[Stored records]
____________

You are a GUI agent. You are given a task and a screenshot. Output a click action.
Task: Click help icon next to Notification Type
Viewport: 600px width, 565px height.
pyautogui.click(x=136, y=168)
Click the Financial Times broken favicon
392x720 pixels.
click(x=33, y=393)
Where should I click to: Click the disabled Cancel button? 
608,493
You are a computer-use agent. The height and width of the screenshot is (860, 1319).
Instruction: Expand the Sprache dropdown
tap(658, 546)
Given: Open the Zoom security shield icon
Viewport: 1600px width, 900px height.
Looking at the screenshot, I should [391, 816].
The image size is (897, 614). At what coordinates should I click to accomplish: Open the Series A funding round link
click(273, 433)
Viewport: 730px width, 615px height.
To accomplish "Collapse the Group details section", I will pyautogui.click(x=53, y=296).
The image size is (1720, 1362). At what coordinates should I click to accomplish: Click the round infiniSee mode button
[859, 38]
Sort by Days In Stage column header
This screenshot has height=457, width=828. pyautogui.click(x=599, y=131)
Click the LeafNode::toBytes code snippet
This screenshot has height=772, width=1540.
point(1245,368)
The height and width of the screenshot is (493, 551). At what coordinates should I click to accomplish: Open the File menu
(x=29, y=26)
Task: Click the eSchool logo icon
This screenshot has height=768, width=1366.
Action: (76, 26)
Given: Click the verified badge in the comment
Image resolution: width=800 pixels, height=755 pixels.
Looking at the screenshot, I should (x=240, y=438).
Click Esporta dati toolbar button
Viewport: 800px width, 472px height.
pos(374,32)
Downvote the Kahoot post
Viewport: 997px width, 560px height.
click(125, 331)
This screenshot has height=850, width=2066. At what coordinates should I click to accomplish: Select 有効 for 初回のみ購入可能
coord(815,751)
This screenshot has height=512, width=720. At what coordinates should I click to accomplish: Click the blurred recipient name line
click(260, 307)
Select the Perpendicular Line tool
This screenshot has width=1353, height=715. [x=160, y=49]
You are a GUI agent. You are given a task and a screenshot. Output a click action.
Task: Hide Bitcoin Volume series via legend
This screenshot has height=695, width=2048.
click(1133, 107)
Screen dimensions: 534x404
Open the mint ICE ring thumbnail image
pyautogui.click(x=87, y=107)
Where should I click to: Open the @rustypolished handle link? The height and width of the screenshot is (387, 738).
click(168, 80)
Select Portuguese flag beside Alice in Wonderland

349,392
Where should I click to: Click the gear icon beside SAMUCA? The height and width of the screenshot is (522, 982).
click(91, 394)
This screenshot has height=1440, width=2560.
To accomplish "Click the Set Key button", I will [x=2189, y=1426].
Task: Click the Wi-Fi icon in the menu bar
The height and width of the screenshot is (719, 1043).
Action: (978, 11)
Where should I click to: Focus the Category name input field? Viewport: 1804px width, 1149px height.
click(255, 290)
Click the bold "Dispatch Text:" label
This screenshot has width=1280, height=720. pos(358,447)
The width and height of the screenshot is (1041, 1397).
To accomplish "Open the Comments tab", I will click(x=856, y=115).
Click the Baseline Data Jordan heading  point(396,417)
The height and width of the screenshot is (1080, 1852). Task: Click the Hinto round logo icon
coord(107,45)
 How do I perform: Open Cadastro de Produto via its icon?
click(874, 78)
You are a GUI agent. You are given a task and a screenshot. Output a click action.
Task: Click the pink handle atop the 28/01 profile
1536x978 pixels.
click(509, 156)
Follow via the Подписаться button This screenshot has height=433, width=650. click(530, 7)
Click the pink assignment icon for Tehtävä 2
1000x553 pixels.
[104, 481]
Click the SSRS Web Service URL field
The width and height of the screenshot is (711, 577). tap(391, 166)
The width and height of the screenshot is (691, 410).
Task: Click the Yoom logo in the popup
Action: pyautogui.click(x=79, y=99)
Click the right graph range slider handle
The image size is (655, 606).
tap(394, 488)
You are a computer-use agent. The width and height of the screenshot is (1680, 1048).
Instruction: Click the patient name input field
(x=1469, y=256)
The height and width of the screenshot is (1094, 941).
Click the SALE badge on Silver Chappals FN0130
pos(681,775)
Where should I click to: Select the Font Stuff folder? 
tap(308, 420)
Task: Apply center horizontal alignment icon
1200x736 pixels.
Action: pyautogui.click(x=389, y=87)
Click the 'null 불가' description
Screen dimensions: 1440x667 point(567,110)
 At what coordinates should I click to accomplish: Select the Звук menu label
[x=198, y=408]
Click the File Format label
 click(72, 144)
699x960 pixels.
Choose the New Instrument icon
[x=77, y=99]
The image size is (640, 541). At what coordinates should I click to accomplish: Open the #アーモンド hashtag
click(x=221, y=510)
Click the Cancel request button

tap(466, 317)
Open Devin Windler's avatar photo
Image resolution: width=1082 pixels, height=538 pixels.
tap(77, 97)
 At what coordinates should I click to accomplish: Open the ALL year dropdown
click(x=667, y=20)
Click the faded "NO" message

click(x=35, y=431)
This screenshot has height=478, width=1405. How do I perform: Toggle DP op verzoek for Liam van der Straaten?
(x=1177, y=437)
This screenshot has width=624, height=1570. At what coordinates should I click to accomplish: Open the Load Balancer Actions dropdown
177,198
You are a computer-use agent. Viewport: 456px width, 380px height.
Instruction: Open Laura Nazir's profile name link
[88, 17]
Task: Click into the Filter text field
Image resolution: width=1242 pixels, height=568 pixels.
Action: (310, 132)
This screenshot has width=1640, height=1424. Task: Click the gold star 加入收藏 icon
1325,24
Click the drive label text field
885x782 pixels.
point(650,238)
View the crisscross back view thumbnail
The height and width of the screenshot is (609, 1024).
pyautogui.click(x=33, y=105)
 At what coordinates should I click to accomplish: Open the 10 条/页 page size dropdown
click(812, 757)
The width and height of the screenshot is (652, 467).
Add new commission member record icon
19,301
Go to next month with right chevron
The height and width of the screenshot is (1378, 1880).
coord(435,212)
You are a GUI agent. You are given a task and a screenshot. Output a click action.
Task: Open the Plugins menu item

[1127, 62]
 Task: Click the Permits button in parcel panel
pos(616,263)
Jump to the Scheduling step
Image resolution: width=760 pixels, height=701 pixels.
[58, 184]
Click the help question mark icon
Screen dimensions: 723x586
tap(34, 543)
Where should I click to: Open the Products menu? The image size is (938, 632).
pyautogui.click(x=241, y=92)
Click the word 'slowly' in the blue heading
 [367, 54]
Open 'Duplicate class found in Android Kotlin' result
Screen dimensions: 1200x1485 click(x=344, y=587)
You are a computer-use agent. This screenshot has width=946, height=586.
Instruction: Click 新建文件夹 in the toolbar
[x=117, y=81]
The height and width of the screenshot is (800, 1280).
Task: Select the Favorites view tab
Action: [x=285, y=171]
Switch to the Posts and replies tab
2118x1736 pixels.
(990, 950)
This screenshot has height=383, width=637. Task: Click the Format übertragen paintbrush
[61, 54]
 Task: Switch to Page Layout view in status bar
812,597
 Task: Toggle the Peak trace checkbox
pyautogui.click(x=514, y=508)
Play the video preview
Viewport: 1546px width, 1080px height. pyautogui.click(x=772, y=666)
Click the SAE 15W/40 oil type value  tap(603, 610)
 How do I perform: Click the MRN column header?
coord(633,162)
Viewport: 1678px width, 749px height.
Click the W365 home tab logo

____________

#### Problem statement
Your task is to retype all of the lines above exactly.

#### Response to the task
You are a GUI agent. You are given a task and a screenshot. Output a click action.
Task: Click help icon next to Notification Type
Viewport: 600px width, 565px height.
pyautogui.click(x=136, y=168)
Click the Financial Times broken favicon
392x720 pixels.
click(x=33, y=393)
Where should I click to: Click the disabled Cancel button? 
608,493
You are a computer-use agent. The height and width of the screenshot is (860, 1319).
Instruction: Expand the Sprache dropdown
tap(658, 546)
Given: Open the Zoom security shield icon
Viewport: 1600px width, 900px height.
Looking at the screenshot, I should [391, 816].
The image size is (897, 614). At what coordinates should I click to accomplish: Open the Series A funding round link
click(273, 433)
Viewport: 730px width, 615px height.
To accomplish "Collapse the Group details section", I will pyautogui.click(x=53, y=296).
The image size is (1720, 1362). At what coordinates should I click to accomplish: Click the round infiniSee mode button
[859, 38]
Sort by Days In Stage column header
This screenshot has height=457, width=828. pyautogui.click(x=599, y=131)
Click the LeafNode::toBytes code snippet
This screenshot has height=772, width=1540.
point(1245,368)
The height and width of the screenshot is (493, 551). At what coordinates should I click to accomplish: Open the File menu
(x=29, y=26)
Task: Click the eSchool logo icon
This screenshot has height=768, width=1366.
Action: (76, 26)
Given: Click the verified badge in the comment
Image resolution: width=800 pixels, height=755 pixels.
Looking at the screenshot, I should (x=240, y=438).
Click Esporta dati toolbar button
Viewport: 800px width, 472px height.
pos(374,32)
Downvote the Kahoot post
Viewport: 997px width, 560px height.
click(125, 331)
This screenshot has height=850, width=2066. At what coordinates should I click to accomplish: Select 有効 for 初回のみ購入可能
coord(815,751)
This screenshot has height=512, width=720. At what coordinates should I click to accomplish: Click the blurred recipient name line
click(260, 307)
Select the Perpendicular Line tool
This screenshot has width=1353, height=715. [x=160, y=49]
You are a GUI agent. You are given a task and a screenshot. Output a click action.
Task: Hide Bitcoin Volume series via legend
This screenshot has height=695, width=2048.
click(1133, 107)
Screen dimensions: 534x404
Open the mint ICE ring thumbnail image
pyautogui.click(x=87, y=107)
Where should I click to: Open the @rustypolished handle link? The height and width of the screenshot is (387, 738).
click(168, 80)
Select Portuguese flag beside Alice in Wonderland

349,392
Where should I click to: Click the gear icon beside SAMUCA? The height and width of the screenshot is (522, 982).
click(91, 394)
This screenshot has height=1440, width=2560.
To accomplish "Click the Set Key button", I will [x=2189, y=1426].
Task: Click the Wi-Fi icon in the menu bar
The height and width of the screenshot is (719, 1043).
Action: (978, 11)
Where should I click to: Focus the Category name input field? Viewport: 1804px width, 1149px height.
click(255, 290)
Click the bold "Dispatch Text:" label
This screenshot has width=1280, height=720. pos(358,447)
The width and height of the screenshot is (1041, 1397).
To accomplish "Open the Comments tab", I will click(x=856, y=115).
Click the Baseline Data Jordan heading  point(396,417)
The height and width of the screenshot is (1080, 1852). Task: Click the Hinto round logo icon
coord(107,45)
 How do I perform: Open Cadastro de Produto via its icon?
click(874, 78)
You are a GUI agent. You are given a task and a screenshot. Output a click action.
Task: Click the pink handle atop the 28/01 profile
1536x978 pixels.
click(509, 156)
Follow via the Подписаться button This screenshot has height=433, width=650. click(530, 7)
Click the pink assignment icon for Tehtävä 2
1000x553 pixels.
[104, 481]
Click the SSRS Web Service URL field
The width and height of the screenshot is (711, 577). tap(391, 166)
The width and height of the screenshot is (691, 410).
Task: Click the Yoom logo in the popup
Action: pyautogui.click(x=79, y=99)
Click the right graph range slider handle
The image size is (655, 606).
tap(394, 488)
You are a computer-use agent. The width and height of the screenshot is (1680, 1048).
Instruction: Click the patient name input field
(x=1469, y=256)
The height and width of the screenshot is (1094, 941).
Click the SALE badge on Silver Chappals FN0130
pos(681,775)
Where should I click to: Select the Font Stuff folder? 
tap(308, 420)
Task: Apply center horizontal alignment icon
1200x736 pixels.
Action: pyautogui.click(x=389, y=87)
Click the 'null 불가' description
Screen dimensions: 1440x667 point(567,110)
 At what coordinates should I click to accomplish: Select the Звук menu label
[x=198, y=408]
Click the File Format label
 click(72, 144)
699x960 pixels.
Choose the New Instrument icon
[x=77, y=99]
The image size is (640, 541). At what coordinates should I click to accomplish: Open the #アーモンド hashtag
click(x=221, y=510)
Click the Cancel request button

tap(466, 317)
Open Devin Windler's avatar photo
Image resolution: width=1082 pixels, height=538 pixels.
tap(77, 97)
 At what coordinates should I click to accomplish: Open the ALL year dropdown
click(x=667, y=20)
Click the faded "NO" message

click(x=35, y=431)
This screenshot has height=478, width=1405. How do I perform: Toggle DP op verzoek for Liam van der Straaten?
(x=1177, y=437)
This screenshot has width=624, height=1570. At what coordinates should I click to accomplish: Open the Load Balancer Actions dropdown
177,198
You are a computer-use agent. Viewport: 456px width, 380px height.
Instruction: Open Laura Nazir's profile name link
[88, 17]
Task: Click into the Filter text field
Image resolution: width=1242 pixels, height=568 pixels.
Action: (310, 132)
This screenshot has width=1640, height=1424. Task: Click the gold star 加入收藏 icon
1325,24
Click the drive label text field
885x782 pixels.
point(650,238)
View the crisscross back view thumbnail
The height and width of the screenshot is (609, 1024).
pyautogui.click(x=33, y=105)
 At what coordinates should I click to accomplish: Open the 10 条/页 page size dropdown
click(812, 757)
The width and height of the screenshot is (652, 467).
Add new commission member record icon
19,301
Go to next month with right chevron
The height and width of the screenshot is (1378, 1880).
coord(435,212)
You are a GUI agent. You are given a task and a screenshot. Output a click action.
Task: Open the Plugins menu item

[1127, 62]
 Task: Click the Permits button in parcel panel
pos(616,263)
Jump to the Scheduling step
Image resolution: width=760 pixels, height=701 pixels.
[58, 184]
Click the help question mark icon
Screen dimensions: 723x586
tap(34, 543)
Where should I click to: Open the Products menu? The image size is (938, 632).
pyautogui.click(x=241, y=92)
Click the word 'slowly' in the blue heading
 [367, 54]
Open 'Duplicate class found in Android Kotlin' result
Screen dimensions: 1200x1485 click(x=344, y=587)
You are a computer-use agent. This screenshot has width=946, height=586.
Instruction: Click 新建文件夹 in the toolbar
[x=117, y=81]
The height and width of the screenshot is (800, 1280).
Task: Select the Favorites view tab
Action: [x=285, y=171]
Switch to the Posts and replies tab
2118x1736 pixels.
(990, 950)
This screenshot has height=383, width=637. Task: Click the Format übertragen paintbrush
[61, 54]
 Task: Switch to Page Layout view in status bar
812,597
 Task: Toggle the Peak trace checkbox
pyautogui.click(x=514, y=508)
Play the video preview
Viewport: 1546px width, 1080px height. pyautogui.click(x=772, y=666)
Click the SAE 15W/40 oil type value  tap(603, 610)
 How do I perform: Click the MRN column header?
coord(633,162)
Viewport: 1678px width, 749px height.
Click the W365 home tab logo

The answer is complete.